Confidence against the odds

Not all storytelling needs to have humor. We can get at the same paradoxes through stories in which extraordinary things seem everyday to Iceland(ers) through the confidence and the assumption that things will work out.

Directness

Þetta reddast is simple and direct in the face of overwhelming, even frightening complexity. One way our copy can be necessary besides avoiding length, is to let the beginning of any storytelling—whether the first two sentences of a social or blog post, or the first 10 seconds of a video— immediately get to the point, and set the stage for whatever paradox we are trying to communicate.

A practical example from a recent social media post:

Call-and-response, a recent example (following an ABAB pattern)
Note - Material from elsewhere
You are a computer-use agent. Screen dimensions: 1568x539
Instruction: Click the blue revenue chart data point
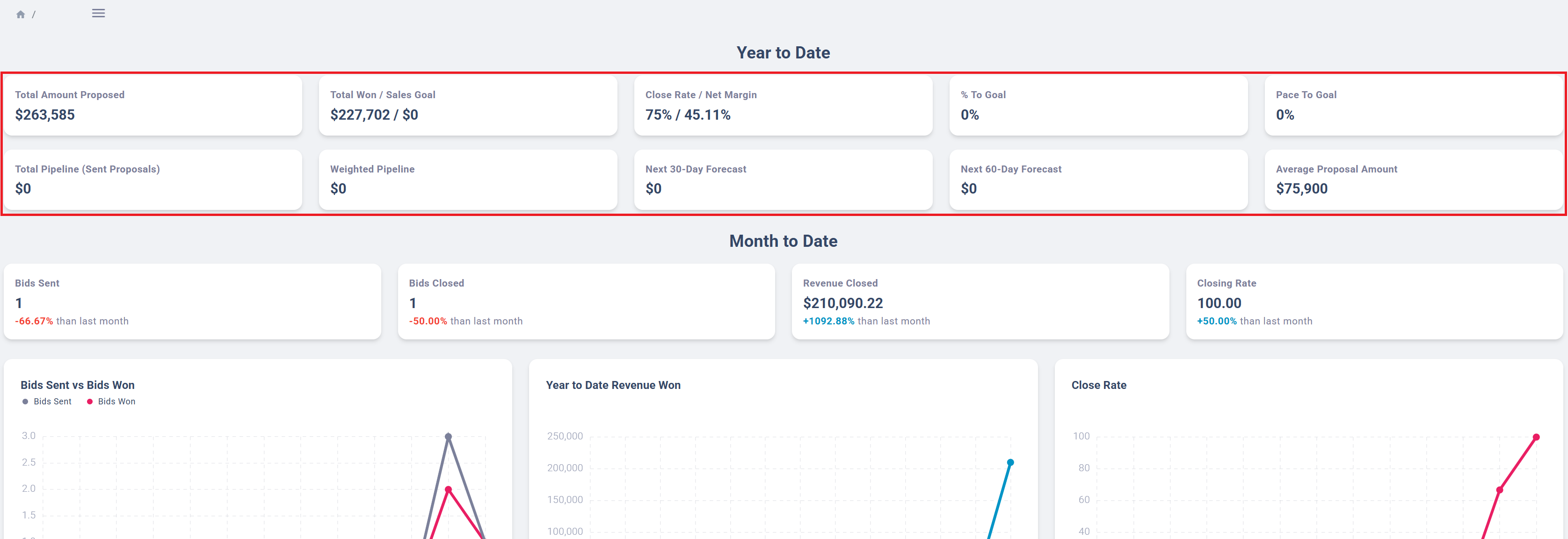tap(1010, 462)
Heroic difficulty + dismissiveness + heroic difficult + inversion
Heroic Difficulty

It’s been blowing here in the fjords today. So much that the State has issued a “red warning” for the first time in history.

Dismissiveness

whatever that means. (RESPONSE)

NOTE: If the call-and-response stopped here, the phrase wouldn’t be funny or interesting. In fact, it might come across as uninformed or confusing because the reader also doesn’t know what to make of a “red warning.” Also, dismissing difficulty is not “inverting it.” Inversion requires putting forth a contrary way to view the challenge. In the above, “Whatever that means” doesn’t provide a contrary view, but it does set up what follows.

Heroic Difficulty

Schools are cancelled and roads closed (CALL)

Add: Inversion

It’s my favorite kind of weather. (RESPONSE)

Result:

Boldness, humor, joy, Icelandic Art of Living

Paradox

A paradox is something that provides an unlikely, unexpected, and often competing internal logic. It contains two ideas that shouldn’t be true in combination but in fact are. This is why paradoxes attract the attention of our conscious mind and stick in the background of our unconscious mind. Iceland is filled with paradoxes.

Iceland
Beautiful, dangerous
Natural, otherworldly
Volcanic fire, Arctic snow
End of the earth, world development leader
Unlimited power, contained to small island
Transcendent experience, everyday
66ºNorth
Scientific, mystical
World class, unknown
Functional, fashionable
Complex engineering, simple appearance

There are many more paradoxes to find in Iceland, or with Icelanders. For instance, for someone like Rax or Olafur, part of what resonates so strongly is that their work may express abstract art/specific politics or that they may be one man/a global movement.

Our stories will resonate most strongly when we can bring out the paradoxes of Iceland and 66˚North through storytelling.